ASSIGNMENT:
Print the data that follows, exactly and completely.

WORKING DATA:

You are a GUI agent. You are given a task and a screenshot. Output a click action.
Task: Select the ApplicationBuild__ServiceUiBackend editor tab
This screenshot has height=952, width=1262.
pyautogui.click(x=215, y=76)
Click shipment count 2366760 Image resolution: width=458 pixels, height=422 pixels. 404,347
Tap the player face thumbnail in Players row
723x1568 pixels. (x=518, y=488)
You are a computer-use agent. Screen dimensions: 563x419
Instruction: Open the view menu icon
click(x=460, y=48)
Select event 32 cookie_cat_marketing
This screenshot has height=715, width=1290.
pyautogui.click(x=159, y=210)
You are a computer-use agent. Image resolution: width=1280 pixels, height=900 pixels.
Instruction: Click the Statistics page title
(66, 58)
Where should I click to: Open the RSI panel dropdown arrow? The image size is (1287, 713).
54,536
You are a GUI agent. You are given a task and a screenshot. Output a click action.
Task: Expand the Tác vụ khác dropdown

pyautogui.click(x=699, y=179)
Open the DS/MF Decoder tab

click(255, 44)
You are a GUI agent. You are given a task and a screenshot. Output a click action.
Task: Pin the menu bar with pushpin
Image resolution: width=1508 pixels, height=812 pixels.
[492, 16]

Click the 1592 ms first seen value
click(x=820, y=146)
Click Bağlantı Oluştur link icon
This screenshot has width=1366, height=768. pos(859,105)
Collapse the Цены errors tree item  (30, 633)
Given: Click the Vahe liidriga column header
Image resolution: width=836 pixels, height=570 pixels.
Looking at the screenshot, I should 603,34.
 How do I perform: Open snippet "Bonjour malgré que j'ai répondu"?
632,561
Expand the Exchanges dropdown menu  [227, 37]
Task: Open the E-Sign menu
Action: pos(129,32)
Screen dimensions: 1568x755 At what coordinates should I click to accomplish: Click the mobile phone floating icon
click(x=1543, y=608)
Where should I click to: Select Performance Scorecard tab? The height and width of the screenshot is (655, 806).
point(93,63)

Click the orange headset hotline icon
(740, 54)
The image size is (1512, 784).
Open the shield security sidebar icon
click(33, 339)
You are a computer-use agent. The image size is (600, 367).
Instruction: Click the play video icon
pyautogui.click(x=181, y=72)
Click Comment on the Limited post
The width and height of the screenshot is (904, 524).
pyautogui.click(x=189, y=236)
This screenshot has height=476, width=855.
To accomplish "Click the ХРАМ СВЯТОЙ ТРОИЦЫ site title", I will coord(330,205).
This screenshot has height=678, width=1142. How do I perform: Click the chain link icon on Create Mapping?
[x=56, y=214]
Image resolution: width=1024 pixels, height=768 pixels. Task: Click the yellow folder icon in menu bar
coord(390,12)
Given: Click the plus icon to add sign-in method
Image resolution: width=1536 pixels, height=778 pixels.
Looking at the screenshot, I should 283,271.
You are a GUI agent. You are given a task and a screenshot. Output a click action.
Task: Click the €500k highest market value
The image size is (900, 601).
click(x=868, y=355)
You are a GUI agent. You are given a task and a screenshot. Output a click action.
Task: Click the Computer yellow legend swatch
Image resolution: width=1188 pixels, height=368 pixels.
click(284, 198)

ANSWER TO THIS EXERCISE:
You are a GUI agent. You are given a task and a screenshot. Output a click action.
Task: Select the ApplicationBuild__ServiceUiBackend editor tab
This screenshot has height=952, width=1262.
pyautogui.click(x=215, y=76)
Click shipment count 2366760 Image resolution: width=458 pixels, height=422 pixels. 404,347
Tap the player face thumbnail in Players row
723x1568 pixels. (x=518, y=488)
You are a computer-use agent. Screen dimensions: 563x419
Instruction: Open the view menu icon
click(x=460, y=48)
Select event 32 cookie_cat_marketing
This screenshot has height=715, width=1290.
pyautogui.click(x=159, y=210)
You are a computer-use agent. Image resolution: width=1280 pixels, height=900 pixels.
Instruction: Click the Statistics page title
(66, 58)
Where should I click to: Open the RSI panel dropdown arrow? The image size is (1287, 713).
54,536
You are a GUI agent. You are given a task and a screenshot. Output a click action.
Task: Expand the Tác vụ khác dropdown

pyautogui.click(x=699, y=179)
Open the DS/MF Decoder tab

click(255, 44)
You are a GUI agent. You are given a task and a screenshot. Output a click action.
Task: Pin the menu bar with pushpin
Image resolution: width=1508 pixels, height=812 pixels.
[492, 16]

Click the 1592 ms first seen value
click(x=820, y=146)
Click Bağlantı Oluştur link icon
This screenshot has width=1366, height=768. pos(859,105)
Collapse the Цены errors tree item  (30, 633)
Given: Click the Vahe liidriga column header
Image resolution: width=836 pixels, height=570 pixels.
Looking at the screenshot, I should 603,34.
 How do I perform: Open snippet "Bonjour malgré que j'ai répondu"?
632,561
Expand the Exchanges dropdown menu  [227, 37]
Task: Open the E-Sign menu
Action: pos(129,32)
Screen dimensions: 1568x755 At what coordinates should I click to accomplish: Click the mobile phone floating icon
click(x=1543, y=608)
Where should I click to: Select Performance Scorecard tab? The height and width of the screenshot is (655, 806).
point(93,63)

Click the orange headset hotline icon
(740, 54)
The image size is (1512, 784).
Open the shield security sidebar icon
click(33, 339)
You are a computer-use agent. The image size is (600, 367).
Instruction: Click the play video icon
pyautogui.click(x=181, y=72)
Click Comment on the Limited post
The width and height of the screenshot is (904, 524).
pyautogui.click(x=189, y=236)
This screenshot has height=476, width=855.
To accomplish "Click the ХРАМ СВЯТОЙ ТРОИЦЫ site title", I will coord(330,205).
This screenshot has height=678, width=1142. How do I perform: Click the chain link icon on Create Mapping?
[x=56, y=214]
Image resolution: width=1024 pixels, height=768 pixels. Task: Click the yellow folder icon in menu bar
coord(390,12)
Given: Click the plus icon to add sign-in method
Image resolution: width=1536 pixels, height=778 pixels.
Looking at the screenshot, I should 283,271.
You are a GUI agent. You are given a task and a screenshot. Output a click action.
Task: Click the €500k highest market value
The image size is (900, 601).
click(x=868, y=355)
You are a GUI agent. You are given a task and a screenshot. Output a click action.
Task: Click the Computer yellow legend swatch
Image resolution: width=1188 pixels, height=368 pixels.
click(284, 198)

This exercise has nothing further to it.